Neither this Court's decision in Grange nor the ninth edition of Black's Law Dictionary supports petitioners' interpretation of the term “legal custody.” Nonetheless, petitioners' interpretation is not without support. Our inquiry is the intent of the Legislature that in 1980 added the provision that ultimately became the statute before us,25 MCL 710.51(6).

To determine the Legislature's intent in 1980, we refer to a contemporaneous legal dictionary.

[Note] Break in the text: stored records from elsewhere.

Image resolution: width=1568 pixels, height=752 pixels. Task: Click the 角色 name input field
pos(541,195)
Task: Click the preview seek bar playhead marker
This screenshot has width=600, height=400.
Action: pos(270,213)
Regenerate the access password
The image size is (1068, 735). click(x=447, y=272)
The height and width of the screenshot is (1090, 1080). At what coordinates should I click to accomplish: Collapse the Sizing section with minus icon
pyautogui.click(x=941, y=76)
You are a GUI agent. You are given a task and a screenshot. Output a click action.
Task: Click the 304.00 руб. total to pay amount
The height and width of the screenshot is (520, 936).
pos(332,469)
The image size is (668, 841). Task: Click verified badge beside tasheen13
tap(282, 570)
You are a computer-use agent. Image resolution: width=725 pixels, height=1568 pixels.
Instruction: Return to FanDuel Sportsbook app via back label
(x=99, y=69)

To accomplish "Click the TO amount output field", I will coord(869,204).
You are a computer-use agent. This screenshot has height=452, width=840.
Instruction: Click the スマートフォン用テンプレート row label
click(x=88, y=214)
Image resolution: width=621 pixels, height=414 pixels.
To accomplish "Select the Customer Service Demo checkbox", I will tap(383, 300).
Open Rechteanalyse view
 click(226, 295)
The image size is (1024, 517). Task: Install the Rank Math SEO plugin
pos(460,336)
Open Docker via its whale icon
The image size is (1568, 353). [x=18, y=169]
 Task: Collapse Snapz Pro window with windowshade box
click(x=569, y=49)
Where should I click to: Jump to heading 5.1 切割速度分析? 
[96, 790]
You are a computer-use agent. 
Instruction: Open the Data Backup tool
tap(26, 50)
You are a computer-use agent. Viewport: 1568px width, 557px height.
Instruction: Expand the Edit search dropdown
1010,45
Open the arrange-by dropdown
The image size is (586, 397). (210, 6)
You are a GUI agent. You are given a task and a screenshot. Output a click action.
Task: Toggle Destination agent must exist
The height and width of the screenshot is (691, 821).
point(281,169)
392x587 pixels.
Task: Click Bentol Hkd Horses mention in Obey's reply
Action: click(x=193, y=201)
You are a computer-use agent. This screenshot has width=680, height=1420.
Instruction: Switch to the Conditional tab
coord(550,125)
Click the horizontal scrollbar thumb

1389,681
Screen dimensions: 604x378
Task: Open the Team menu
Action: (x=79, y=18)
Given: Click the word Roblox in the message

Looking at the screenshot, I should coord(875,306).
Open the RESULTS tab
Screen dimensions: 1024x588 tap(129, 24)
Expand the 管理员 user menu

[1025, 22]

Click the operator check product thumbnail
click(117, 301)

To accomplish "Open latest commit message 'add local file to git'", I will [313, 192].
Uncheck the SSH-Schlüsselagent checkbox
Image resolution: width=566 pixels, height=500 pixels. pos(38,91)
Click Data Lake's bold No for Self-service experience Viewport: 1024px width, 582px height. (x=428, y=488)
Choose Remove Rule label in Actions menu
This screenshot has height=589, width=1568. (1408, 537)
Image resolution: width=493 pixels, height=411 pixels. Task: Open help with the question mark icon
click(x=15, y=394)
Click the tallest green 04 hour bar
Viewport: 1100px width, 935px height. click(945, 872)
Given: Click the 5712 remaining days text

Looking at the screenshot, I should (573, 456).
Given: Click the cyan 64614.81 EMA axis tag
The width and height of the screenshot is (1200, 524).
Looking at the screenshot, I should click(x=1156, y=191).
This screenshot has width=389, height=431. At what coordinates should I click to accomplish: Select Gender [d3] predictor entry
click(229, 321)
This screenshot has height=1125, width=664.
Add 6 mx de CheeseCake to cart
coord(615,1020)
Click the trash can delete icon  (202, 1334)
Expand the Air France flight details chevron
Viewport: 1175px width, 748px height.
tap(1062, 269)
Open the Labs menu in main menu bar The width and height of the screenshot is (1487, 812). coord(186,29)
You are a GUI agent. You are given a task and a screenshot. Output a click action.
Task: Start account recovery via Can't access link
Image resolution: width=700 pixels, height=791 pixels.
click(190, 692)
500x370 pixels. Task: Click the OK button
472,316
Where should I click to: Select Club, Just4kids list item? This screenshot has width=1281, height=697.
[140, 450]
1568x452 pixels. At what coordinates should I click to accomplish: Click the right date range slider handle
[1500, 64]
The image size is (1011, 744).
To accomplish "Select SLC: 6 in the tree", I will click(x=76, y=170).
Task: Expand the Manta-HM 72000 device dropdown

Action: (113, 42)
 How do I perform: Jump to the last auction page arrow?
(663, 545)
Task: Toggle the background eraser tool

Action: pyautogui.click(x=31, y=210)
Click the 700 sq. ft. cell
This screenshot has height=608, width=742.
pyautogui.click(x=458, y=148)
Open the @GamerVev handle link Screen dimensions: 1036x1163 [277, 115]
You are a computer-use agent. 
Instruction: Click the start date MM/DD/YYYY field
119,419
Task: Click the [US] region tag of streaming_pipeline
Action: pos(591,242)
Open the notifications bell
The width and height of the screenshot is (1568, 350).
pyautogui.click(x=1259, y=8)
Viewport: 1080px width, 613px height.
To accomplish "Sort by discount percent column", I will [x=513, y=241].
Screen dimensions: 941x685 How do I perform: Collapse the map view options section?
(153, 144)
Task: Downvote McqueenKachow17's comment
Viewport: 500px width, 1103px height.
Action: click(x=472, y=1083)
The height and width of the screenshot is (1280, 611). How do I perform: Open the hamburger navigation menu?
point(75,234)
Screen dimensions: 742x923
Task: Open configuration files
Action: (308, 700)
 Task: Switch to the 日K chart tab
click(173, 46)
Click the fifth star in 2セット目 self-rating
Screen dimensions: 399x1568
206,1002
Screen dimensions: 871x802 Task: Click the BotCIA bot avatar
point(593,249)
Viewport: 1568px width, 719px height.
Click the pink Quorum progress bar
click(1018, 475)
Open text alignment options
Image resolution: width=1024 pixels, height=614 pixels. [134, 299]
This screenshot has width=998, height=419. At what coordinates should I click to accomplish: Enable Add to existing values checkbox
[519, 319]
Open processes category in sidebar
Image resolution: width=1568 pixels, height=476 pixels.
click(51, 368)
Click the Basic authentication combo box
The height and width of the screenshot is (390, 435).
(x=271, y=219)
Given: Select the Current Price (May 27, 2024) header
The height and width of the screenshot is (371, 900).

The prominent legal dictionary in use in 1980—the fifth edition of Black's Law Dictionary (published in 1979)—did not expressly acknowledge the distinction between “legal custody” and “physical custody” in the family-law context.26 Rather, the fifth edition of Black's Law Dictionary defined “custody of children” as “[t]he care, control and maintenance of a child which may be awarded by a court to one of the parents as in a divorce or separation proceeding.”27 This definition—and the lack of a definition of “joint custody” in the fifth edition—reflect the reality that in 1980 it was not unusual for one parent to come away from a divorce with sole physical and legal custody of a child.28

Although the legal dictionary contemporaneous with the statute arguably supports petitioners' premise that “legal custody” included a right to physical custody in 1980, other factors militate against petitioners' interpretation. While the term “custody” was and is often used to refer to the complete bundle of custodial rights (i.e., both physical and legal custody), petitioners' theory relies on the meaning of “legal custody.” Insight into the meaning of the term “legal custody” can be found by review of a related statute—MCL 722.26a—which was added during the same legislative session in which MCL 710.51(6) was added.29 MCL 722 .26a(7), a portion of the Child Custody Act concerning joint custody, provides:

(7) As used in this section, “joint custody” means an order of the court in which 1 or both of the following is specified:

(a) That the child shall reside alternately for specific periods with each of the parents.

(b) That the parents shall share decision-making authority as to the important decisions affecting the welfare of the child.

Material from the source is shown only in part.